The interaction between RNA-binding proteins (RBPs) and circular RNAs (circRNAs) has emerged as a key area of interest in understanding cancer biology. As critical regulators of gene expression, RBPs control the formation and function of circRNAs, influencing various cancer-related processes such as tumor proliferation, metastasis, drug resistance, and immune evasion. This dynamic interplay has positioned the circRNA-RBP network as a promising target for developing innovative cancer therapies.
CircRNAs are unique RNA molecules formed through a back-splicing mechanism that connects the 5' and 3' ends of precursor mRNA. Previously considered splicing errors, circRNAs are now recognized for their roles as molecular sponges for microRNAs (miRNAs) and proteins, as well as their capacity to regulate RNA-protein interactions. RBPs play a crucial role in circRNA biogenesis and function, with specific proteins like QKI, SP1, FUS, ADAR1, and DHX9 shown to either promote or inhibit circRNA production, thereby shaping tumor characteristics.
RBPs such as QKI and FUS enhance circRNA formation by facilitating the reverse splicing process. For instance, QKI's binding to precursor mRNA promotes circularization, while FUS interacts with circRNAs to form positive feedback loops, sustaining the expression of oncogenic circRNAs. In contrast, ADAR1 and DHX9 suppress circRNA production by editing RNA sequences or destabilizing RNA structures. The intricate regulation by RBPs makes circRNAs pivotal in controlling tumor growth, metastasis, and response to therapy.
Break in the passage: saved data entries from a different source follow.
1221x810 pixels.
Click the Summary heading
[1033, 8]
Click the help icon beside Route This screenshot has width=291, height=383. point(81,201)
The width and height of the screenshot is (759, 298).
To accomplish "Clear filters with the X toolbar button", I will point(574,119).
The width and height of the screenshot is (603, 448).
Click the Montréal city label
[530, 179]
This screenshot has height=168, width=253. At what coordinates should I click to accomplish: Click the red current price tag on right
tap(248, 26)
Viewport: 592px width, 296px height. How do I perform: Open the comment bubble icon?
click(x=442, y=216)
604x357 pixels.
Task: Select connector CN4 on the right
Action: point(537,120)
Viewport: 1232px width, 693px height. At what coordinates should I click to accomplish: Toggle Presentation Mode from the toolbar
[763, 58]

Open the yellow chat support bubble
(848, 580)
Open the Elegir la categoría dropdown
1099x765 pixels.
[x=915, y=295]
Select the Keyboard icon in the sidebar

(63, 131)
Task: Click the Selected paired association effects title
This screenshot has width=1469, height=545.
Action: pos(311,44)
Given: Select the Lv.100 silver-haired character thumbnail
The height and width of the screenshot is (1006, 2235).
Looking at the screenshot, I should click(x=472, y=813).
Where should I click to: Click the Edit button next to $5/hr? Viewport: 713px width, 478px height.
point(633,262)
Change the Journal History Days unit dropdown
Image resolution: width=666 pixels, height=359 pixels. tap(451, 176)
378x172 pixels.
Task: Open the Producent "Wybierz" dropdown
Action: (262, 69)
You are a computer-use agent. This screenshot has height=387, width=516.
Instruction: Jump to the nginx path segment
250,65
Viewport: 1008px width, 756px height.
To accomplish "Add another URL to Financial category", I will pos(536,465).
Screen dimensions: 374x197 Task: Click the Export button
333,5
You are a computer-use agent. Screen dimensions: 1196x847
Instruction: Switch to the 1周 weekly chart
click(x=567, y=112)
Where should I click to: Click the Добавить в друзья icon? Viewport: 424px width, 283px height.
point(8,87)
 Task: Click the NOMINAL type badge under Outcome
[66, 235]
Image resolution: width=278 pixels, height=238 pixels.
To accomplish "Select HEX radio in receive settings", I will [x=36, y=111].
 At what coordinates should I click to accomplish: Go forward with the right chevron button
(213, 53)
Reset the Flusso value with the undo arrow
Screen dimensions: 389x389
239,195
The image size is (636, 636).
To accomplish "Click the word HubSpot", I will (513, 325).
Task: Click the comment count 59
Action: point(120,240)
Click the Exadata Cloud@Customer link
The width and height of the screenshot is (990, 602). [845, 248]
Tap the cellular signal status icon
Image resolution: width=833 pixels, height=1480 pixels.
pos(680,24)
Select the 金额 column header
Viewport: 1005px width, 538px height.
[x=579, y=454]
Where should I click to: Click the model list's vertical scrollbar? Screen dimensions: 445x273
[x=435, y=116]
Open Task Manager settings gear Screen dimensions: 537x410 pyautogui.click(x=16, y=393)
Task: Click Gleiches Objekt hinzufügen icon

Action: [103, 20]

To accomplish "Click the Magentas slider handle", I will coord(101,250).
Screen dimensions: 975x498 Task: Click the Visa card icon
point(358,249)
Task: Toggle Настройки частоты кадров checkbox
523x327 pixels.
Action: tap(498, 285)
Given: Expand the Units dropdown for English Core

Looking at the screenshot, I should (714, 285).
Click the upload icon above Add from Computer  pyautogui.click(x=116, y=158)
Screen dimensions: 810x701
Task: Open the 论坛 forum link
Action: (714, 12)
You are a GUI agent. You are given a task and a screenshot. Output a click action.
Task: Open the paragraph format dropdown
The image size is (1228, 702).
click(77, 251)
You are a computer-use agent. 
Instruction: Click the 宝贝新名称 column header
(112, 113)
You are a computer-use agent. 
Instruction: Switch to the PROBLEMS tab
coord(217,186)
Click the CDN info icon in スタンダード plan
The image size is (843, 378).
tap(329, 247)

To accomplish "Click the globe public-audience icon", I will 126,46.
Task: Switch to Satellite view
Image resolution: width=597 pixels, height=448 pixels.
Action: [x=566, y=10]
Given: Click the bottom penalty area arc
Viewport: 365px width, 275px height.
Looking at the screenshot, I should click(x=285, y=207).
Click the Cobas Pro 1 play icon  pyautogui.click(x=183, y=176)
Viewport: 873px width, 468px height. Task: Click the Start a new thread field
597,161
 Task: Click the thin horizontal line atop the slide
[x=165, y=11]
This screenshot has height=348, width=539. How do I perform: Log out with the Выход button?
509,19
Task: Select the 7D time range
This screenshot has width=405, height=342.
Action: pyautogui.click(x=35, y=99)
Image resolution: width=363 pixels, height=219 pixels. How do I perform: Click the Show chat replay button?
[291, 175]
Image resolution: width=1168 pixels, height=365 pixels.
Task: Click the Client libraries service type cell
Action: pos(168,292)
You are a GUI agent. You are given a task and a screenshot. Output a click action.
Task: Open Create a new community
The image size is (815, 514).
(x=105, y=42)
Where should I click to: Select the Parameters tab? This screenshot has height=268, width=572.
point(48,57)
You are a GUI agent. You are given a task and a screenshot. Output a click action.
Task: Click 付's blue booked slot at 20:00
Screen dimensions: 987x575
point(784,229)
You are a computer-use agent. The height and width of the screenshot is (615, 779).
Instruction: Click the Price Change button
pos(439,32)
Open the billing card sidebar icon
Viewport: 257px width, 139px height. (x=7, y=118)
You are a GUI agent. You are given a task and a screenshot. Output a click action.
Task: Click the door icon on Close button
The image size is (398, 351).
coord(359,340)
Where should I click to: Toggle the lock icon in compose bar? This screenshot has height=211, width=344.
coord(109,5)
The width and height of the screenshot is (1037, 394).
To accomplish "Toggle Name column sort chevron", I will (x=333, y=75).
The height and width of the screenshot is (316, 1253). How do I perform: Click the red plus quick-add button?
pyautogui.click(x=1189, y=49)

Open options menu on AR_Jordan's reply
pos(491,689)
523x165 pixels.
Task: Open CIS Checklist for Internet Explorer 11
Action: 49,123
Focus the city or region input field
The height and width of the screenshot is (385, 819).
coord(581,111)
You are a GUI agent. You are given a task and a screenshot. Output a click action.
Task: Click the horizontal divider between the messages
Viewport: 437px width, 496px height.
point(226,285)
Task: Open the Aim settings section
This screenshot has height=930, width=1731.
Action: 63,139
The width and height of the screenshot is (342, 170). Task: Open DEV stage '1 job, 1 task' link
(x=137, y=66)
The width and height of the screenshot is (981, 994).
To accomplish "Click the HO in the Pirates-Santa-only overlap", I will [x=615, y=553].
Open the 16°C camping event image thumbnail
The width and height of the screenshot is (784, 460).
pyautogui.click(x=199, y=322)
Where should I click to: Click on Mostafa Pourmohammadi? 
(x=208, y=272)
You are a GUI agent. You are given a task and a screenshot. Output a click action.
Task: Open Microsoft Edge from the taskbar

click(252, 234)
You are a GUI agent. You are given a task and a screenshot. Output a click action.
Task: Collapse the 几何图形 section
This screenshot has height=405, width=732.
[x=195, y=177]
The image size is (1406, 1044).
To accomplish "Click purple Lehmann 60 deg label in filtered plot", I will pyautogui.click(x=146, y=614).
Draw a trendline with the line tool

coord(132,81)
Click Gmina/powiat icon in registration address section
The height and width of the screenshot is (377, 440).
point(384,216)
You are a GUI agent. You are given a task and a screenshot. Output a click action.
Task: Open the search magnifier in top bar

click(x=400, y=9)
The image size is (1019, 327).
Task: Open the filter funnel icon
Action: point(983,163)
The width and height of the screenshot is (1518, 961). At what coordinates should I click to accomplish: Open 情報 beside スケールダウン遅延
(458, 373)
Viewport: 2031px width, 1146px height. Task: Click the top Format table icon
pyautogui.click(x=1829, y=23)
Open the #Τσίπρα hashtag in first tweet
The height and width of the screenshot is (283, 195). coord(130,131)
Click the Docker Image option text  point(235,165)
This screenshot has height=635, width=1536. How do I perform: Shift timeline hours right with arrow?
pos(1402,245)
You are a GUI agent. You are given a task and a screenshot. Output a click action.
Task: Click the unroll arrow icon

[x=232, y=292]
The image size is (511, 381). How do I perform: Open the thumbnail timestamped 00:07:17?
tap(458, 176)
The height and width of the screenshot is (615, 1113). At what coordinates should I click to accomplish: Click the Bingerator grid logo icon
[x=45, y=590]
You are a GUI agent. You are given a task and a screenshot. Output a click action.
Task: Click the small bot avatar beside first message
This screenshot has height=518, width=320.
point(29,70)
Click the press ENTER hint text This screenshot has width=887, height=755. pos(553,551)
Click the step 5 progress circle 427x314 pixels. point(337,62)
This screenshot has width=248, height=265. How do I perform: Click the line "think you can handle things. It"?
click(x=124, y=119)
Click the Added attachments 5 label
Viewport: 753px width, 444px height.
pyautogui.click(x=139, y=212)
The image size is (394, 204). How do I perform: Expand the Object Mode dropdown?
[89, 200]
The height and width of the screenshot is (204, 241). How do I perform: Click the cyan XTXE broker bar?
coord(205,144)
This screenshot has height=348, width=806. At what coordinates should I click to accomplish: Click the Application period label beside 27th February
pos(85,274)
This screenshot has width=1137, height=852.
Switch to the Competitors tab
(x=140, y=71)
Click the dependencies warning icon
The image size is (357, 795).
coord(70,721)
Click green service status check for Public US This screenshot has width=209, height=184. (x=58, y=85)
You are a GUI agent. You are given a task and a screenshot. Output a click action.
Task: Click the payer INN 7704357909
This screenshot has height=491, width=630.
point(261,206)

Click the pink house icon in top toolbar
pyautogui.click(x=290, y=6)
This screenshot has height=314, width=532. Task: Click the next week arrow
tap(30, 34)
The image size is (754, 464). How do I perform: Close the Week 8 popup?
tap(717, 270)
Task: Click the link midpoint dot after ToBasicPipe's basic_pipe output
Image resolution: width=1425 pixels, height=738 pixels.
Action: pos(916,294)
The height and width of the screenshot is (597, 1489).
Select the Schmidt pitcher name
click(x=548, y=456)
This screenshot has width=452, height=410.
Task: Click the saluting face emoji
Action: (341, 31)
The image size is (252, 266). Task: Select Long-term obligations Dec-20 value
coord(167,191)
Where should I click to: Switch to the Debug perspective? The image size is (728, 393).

A notable aspect of circRNA-RBP interactions is their role in the tumor microenvironment (TME), where factors like hypoxia alter RBP expression and activity. Hypoxia-induced changes can either enhance or inhibit circRNA formation, affecting tumor behavior. Furthermore, N6-methyladenosine (m6A) modification on circRNAs has been shown to modulate their interaction with RBPs, impacting tumorigenesis and cancer progression. This modification not only affects RBP binding but also regulates circRNA stability and translation, highlighting its potential as a therapeutic target.
The discovery of the circRNA-RBP network has spurred the development of RNA-based therapies. Techniques such as RNA interference (RNAi), RNA editing, and the CRISPR/Cas system are being explored to target specific RBPs and circRNAs. By disrupting harmful circRNA-RBP interactions or enhancing beneficial ones, these therapies aim to inhibit cancer progression while minimizing off-target effects. Innovations like ADAR-mediated RNA editing and CRISPR-Cas13 systems demonstrate the feasibility of precisely targeting the circRNA-RBP axis, paving the way for personalized cancer treatment.